Rethinking the Language of “Narcissistic Abuse”: Why the Words We Use Matter
We can validate experiences of abuse, believe survivors, and hold people accountable for harm without using language that increases stigma, distracts us from the mechanisms of abuse or dehumanises an entire group of people.
When language causes more harm than it helps, it is worth asking: is this language actually useful? Who does it serve? Who does it harm?
The term “narcissistic abuse” has become widely used to describe experiences of emotional abuse, psychological abuse and coercive control. Many people use this language because it helps them make sense of painful experiences and provides legitimacy to their experiences (I know, I've been there). However, we can honour those experiences while also critically examining whether this term accurately describes abuse and what consequences using such a stigmatising term may have on a marginalised group of people.
Here are 9 reasons why we may need to rethink using the term “narcissistic abuse”:
It doesn’t actually name a particular type of abuse. that emotional abuse, psychological abuse or domestic violence doesn’t already name.
There is no form of abuse that only people with NPD do. What is often described as “narcissistic abuse” including emotional abuse, manipulation, gaslighting, coercive control, intimidation or exploitation can be perpetrated by anyone. These behaviours already have established language: emotional abuse, psychological abuse, coercive control and domestic violence. Using accurate descriptions helps us identify the actual behaviour occurring rather than attributing harm to a diagnostic label.
It can impact how survivors receive support.
When we move away from established terms like emotional abuse, domestic violence, or coercive control, there is a risk that survivors’ experiences become harder to identify within support systems, research, and services. Survivors deserve language that connects them to meaningful support.
It shifts focus away from the mechanisms of abuse.
Reducing the abuse to “narcissism” hides the broader mechanisms of abuse which is about power and control. When we reduce abuse to a diagnosis, we risk minimising the broader social systems in play that allow abuse to occur.

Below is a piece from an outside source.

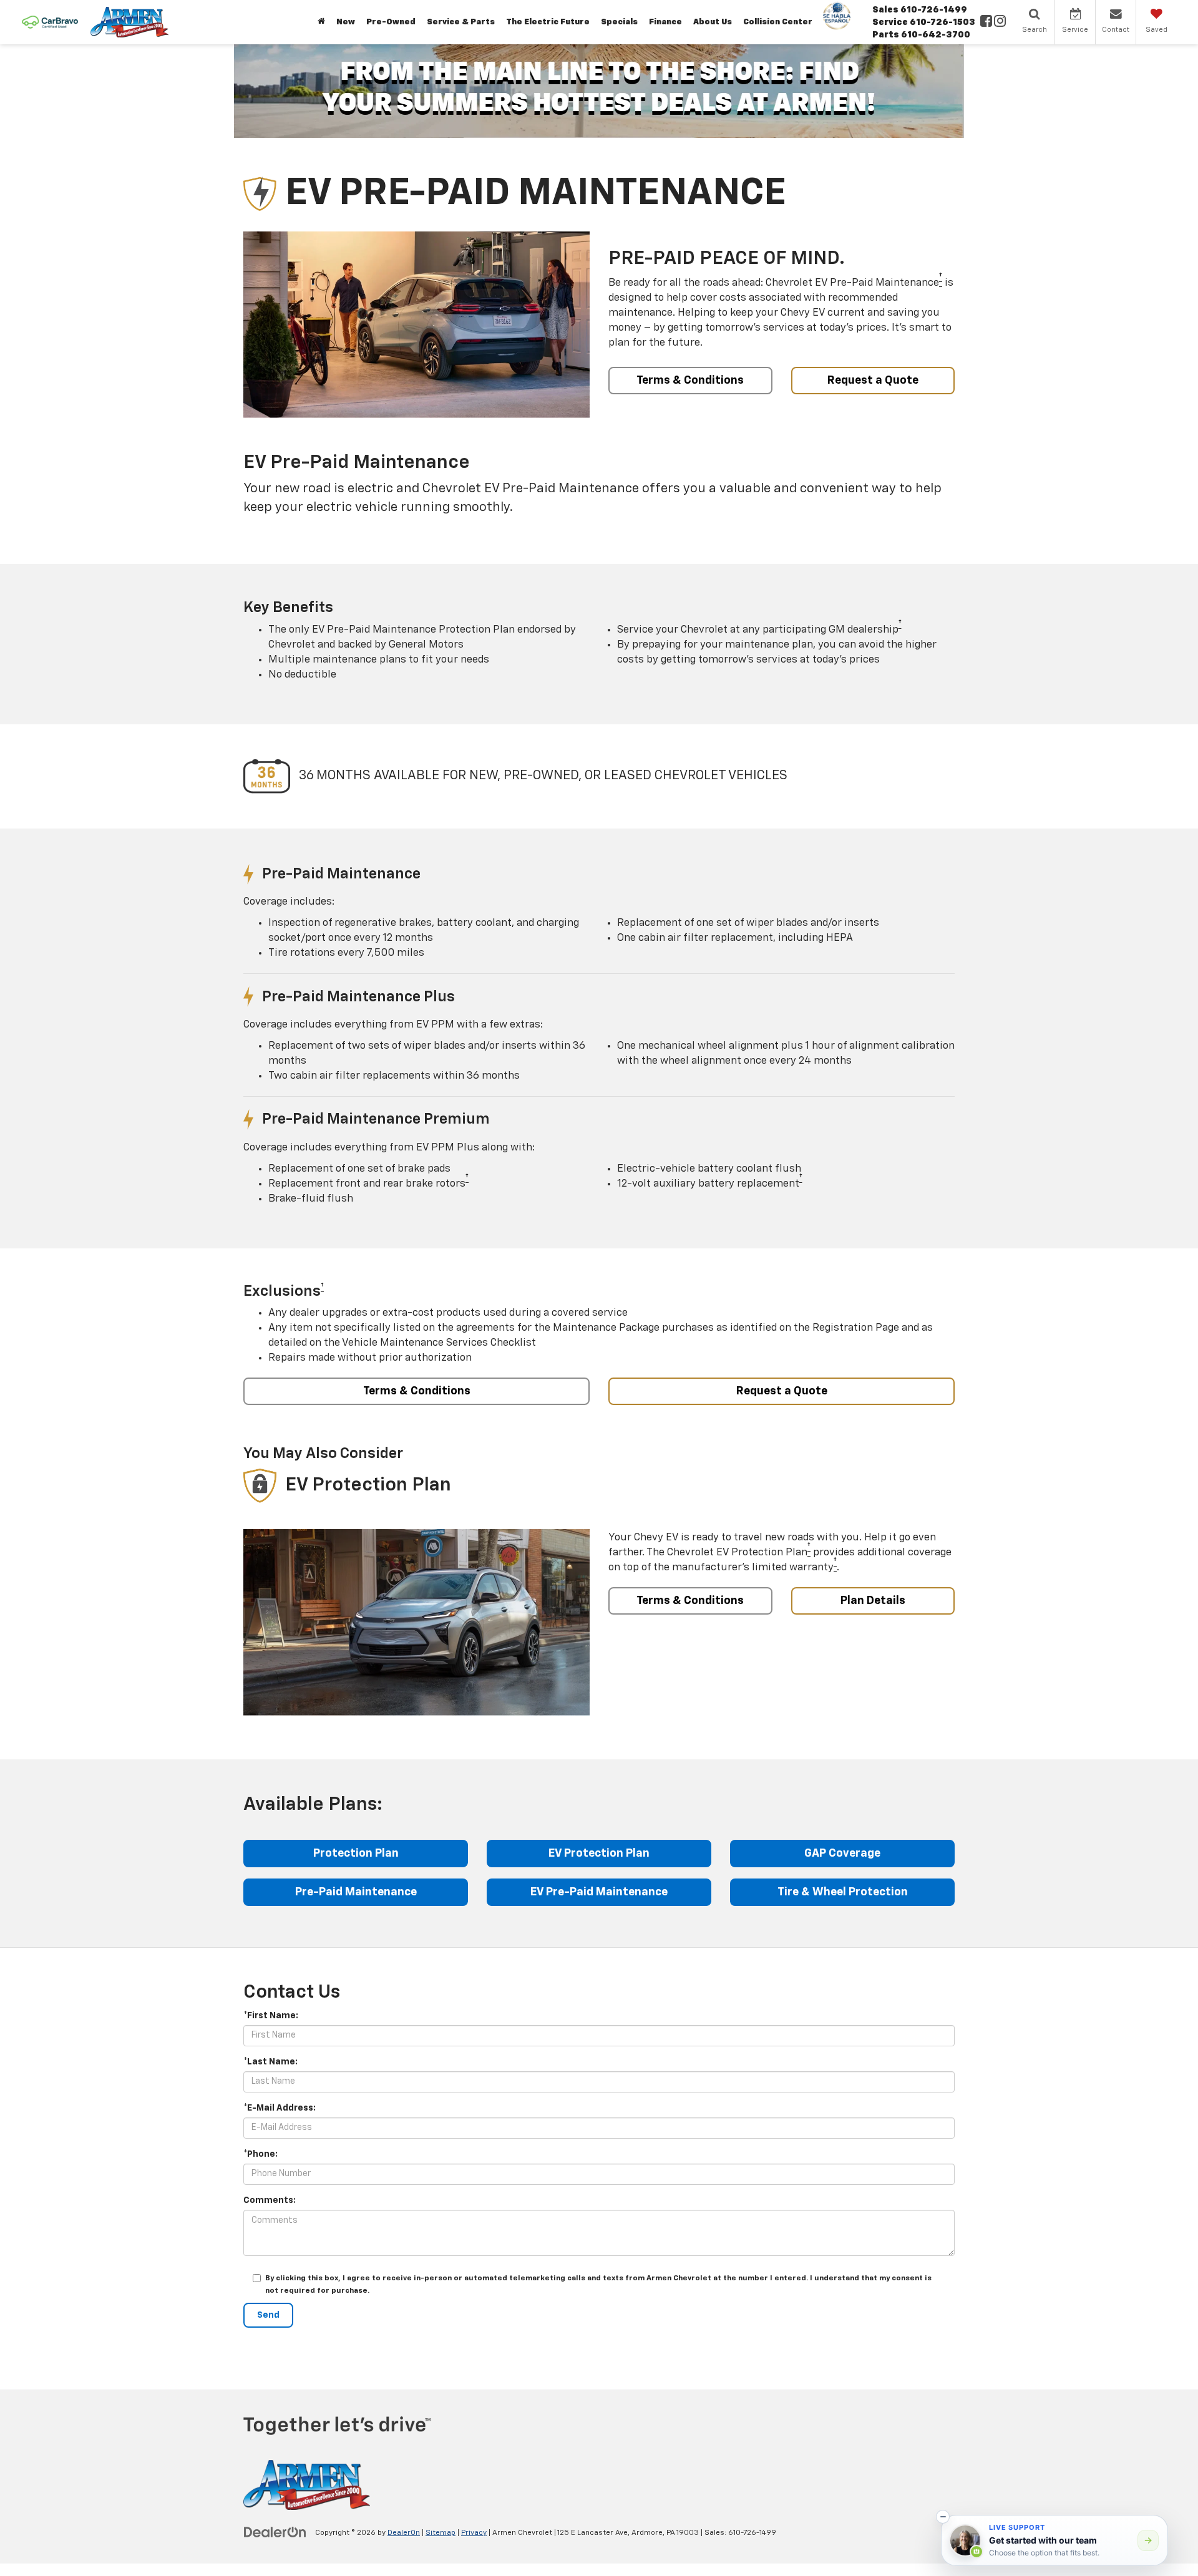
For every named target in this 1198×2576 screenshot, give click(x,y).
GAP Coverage (842, 1853)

It reinforces the idea that people with NPD are inherently abusive.
A diagnosis of NPD does not automatically mean someone is abusive. A diagnosis does not determine someone's morality or predict whether they will harm others.
It contributes to stigma against personality disorders.
Personality disorder diagnoses already carry significant stigma. Popular use of terms like “narcissist” as shorthand for “bad person” or "abusive person" increases discrimination and discourage people from seeking help.
It can make abuse harder to recognise.
People may focus on whether someone “is a narcissist” rather than identifying concrete behaviours like coercive control, intimidation, isolation, threats, financial abuse or emotional manipulation which can be done by anyone regardless of a diagnosis.
It can pathologise survivors’ experiences and the abuser instead of focusing on the behaviour.
Survivors deserve language that validates what happened to them. Framing harm as “narcissistic abuse” can unintentionally create a diagnostic explanation for the person who caused harm rather than centering the impact of the abuse and centring the survivor’s experience and safety.
The term has become part of pop psychology and used as a marketing tactic to profit off of abuse survivors.
The language of “narcissistic abuse” has increasingly become commercialised, with books, courses, coaching programs, and online content built around identifying “narcissists” but never really about actually supporting survivors.
We can support survivors without creating new forms of harm.
Survivors of abuse or trauma deserve to talk about their experiences but that shouldn’t come at the cost of perpetuating stigma and harm against other survivors of abuse and trauma.
The words we use shape the way we see people, the way we respond to suffering, and the kind of world we create. If we care about abuse and trauma survivors, that means not perpetuating harm or stigma against people with NPD. If we care about neurodivergent people, that means not perpetuating harm or stigma against people with NPD.